In mammals, two intron elements located on either side of the BS regulate stable U2/BS binding: (i) the polypyrimidine tract, located downstream of the BS, binds U2AF65 and facilitates U2/BS binding (33,40,41) and (ii) the anchoring site, a 20 nt region upstream of the BS, binds two U2 snRNP-associated protein complexes (18) known as SF3a and SF3b (42,43; for review see 44). SF3a and SF3b proteins are highly conserved between mammals and yeast, and are essential for assembly of complex A (18,42,43,45–49). An antisense oligonucleotide directed against the anchoring site blocks assembly of complex A, suggesting an essential role for this region in stable association of U2 snRNP with the BS (18); however, mutations in the anchoring site apparently have no effect on cis-splicing (18). Thus, the anchoring site binds SF3 proteins and is essential for complex A assembly, but appears to function in a sequence-independent fashion.

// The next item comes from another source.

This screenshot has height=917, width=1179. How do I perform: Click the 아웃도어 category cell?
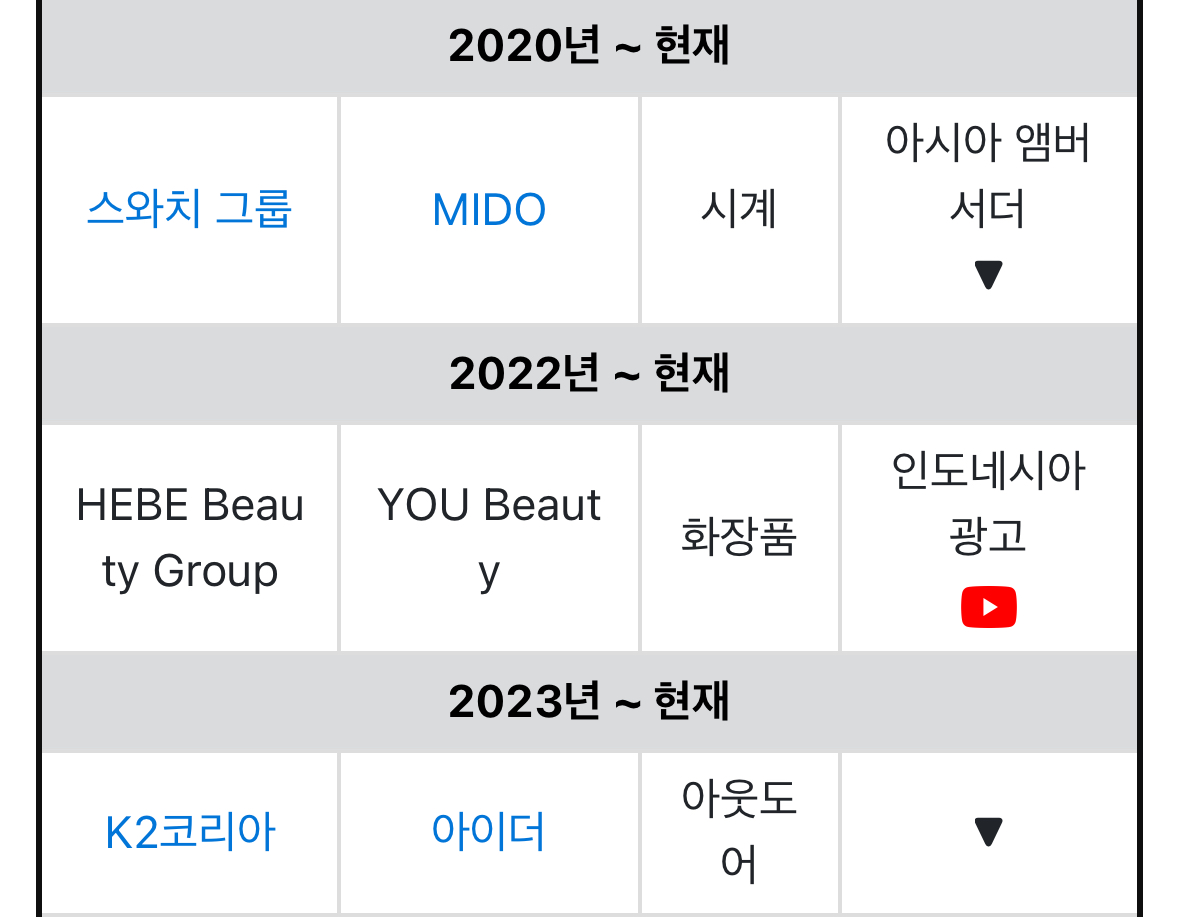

When bound to the BS, U2 forms three different base paired interactions with U6 (helices I, II and III; Fig. 1A). Helix II, which forms between the 5′-end of U2 and the 3′-end of U6, is conserved through evolution (50), and is functionally important in mammals (51,52) although entirely dispensable in yeast (50,53). Helix II may position U2 and U6 snRNA to facilitate the other two U2/U6 interactions. Helix I (subdivided into helix Ia and Ib), which forms between U2 residues just 5′ to the BS recognition sequence and U6 residues just 3′ to the invariant ACAGAGA sequence, is essential in yeast (54,55) and mammals (56). Although helix Ib initially appeared to be functionally redundant with helix II in yeast (53), helix Ib has subsequently been found to play a role in 5′ SS selection that cannot be performed by helix II (57). Helix III, which is essential in mammals, may help to juxtapose the 5′ SS and BS before the first catalytic step (56) but the role of helix III in yeast is still unclear (39,58).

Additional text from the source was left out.